WP3

The objective: Classes the rubber clones according to the agronomic and physiologic capacities in order to facilitate the selection of material for further on-farm large-scale trials. The traits will be selected for matching with the cropping systems identified by stakeholders (WP1) and with a possible tolerance to predicted environmental constraints (WP2).

The aim of conventional rubber breeding program is to obtain the new superior clones which have high latex yielding and good agronomic characters (robust and fast growth, tolerant to biotic and abiotic stress, good quality of wood) for monospecific plantations.
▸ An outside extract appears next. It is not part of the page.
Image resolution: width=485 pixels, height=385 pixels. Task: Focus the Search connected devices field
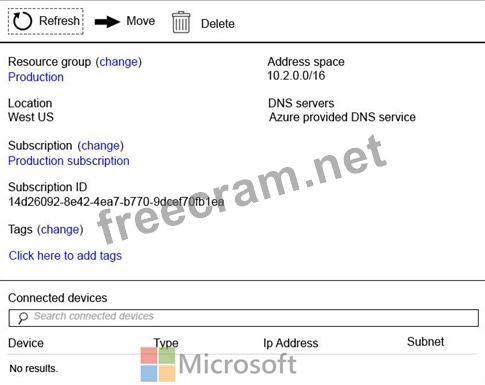pos(244,318)
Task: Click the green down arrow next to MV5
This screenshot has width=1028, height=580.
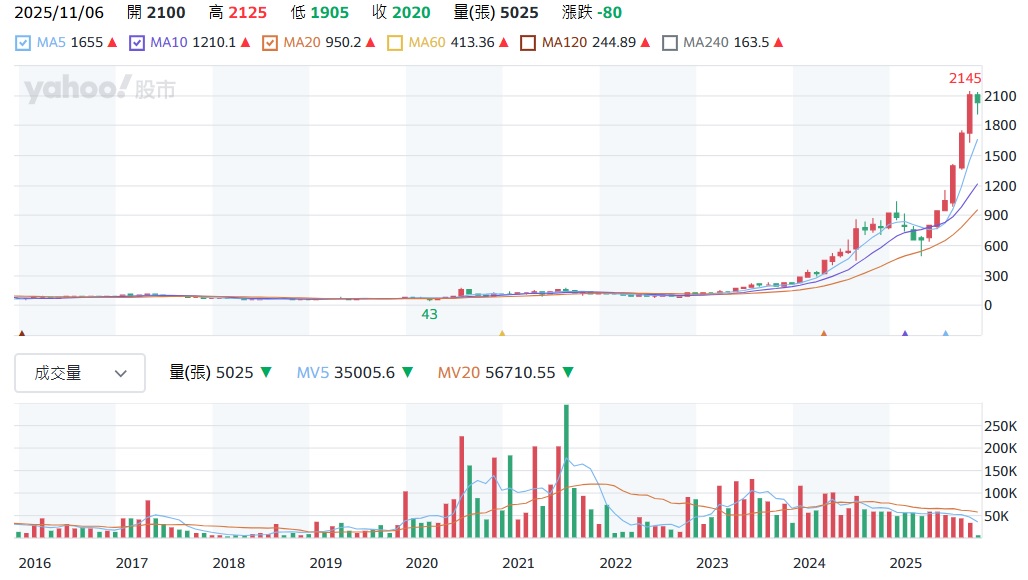Action: [x=407, y=373]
However, to produce new superior clones, there are several technical problems faced. Technical constraints for the breeding program are the low fruit set by hand-pollination, long-term breeding due to Hevea biology and cultivation, complex agronomical traits involving numerous alleles, incompatibility between scion and rootstock in grafting process, and ageing over the propagation of clones.
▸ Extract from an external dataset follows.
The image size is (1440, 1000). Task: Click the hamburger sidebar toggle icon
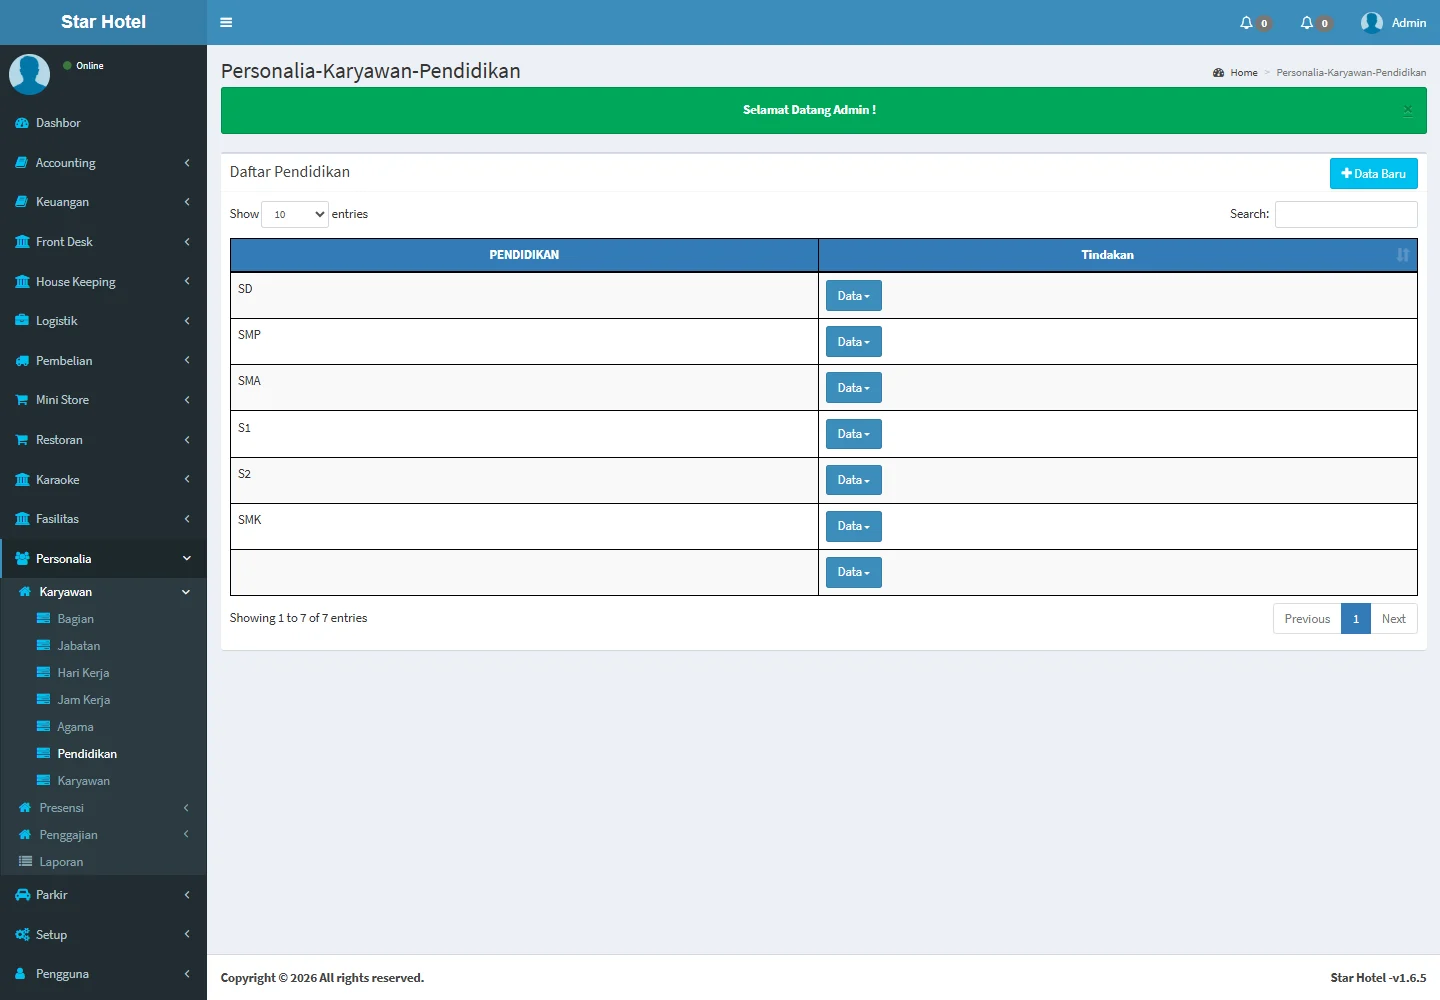point(226,22)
Standard Operating Procedure (SOP) for Hevea conventional breeding takes a long time to reach more than 30 years. This SOP starts from providing germplasm, recombination, SET, SSCT, LSCT, adaptation, and we found new clones to be recommended. Therefore, it is necessary to implement a strategy using a modern approach to the breeding program by WP 3 Activity of RUBIS.

Currently, IRRI (Indonesian Rubber Research Institute) has several germplasm types, namely 8,000 genotypes of rubber germplasm in Budwood garden, 4,000 progenies F1 SET, 201 progenies in SSCT, and 30 clones in LSCT / Adaptation. IRRI recommendations for the rubber clones are latex clones: IRR 104, IRR 112, IRR 118, IRR 220, BPM 24, PB 260, PB 330, PB 340, and Latex Timber Clones: IRR 5, IRR 39, IRR 42, IRR 219, IRR 230, RRIC 100.

IRRI and CIRAD have started to conduct several studies related to Genetic Analysis of Tapping Panel Dryness in the GA-TPD Project program. This activity began in the 2012-2013 with the activity of Crossing of PB 260 ♀ x SP 217 clone ♂ to obtain segregation population. Then in 2013: Establishment of a Seedling garden. Continued on November 2016: Planting of the population in controlled conditions of SSCT1 in 5 ha area, 2016 – 2020: maintenance and phenotyping during the immature period (growth, leaf diseases, Drought Factor Index), June-September 2018: 1) Analysis of the legitimacy of the population (PB 260 x SP 217), 2) Analysis of the conformity of plant material in the trials, 3) Genetic map with 229 SSR markers, and the period January 4, 2021: Start to open tapping.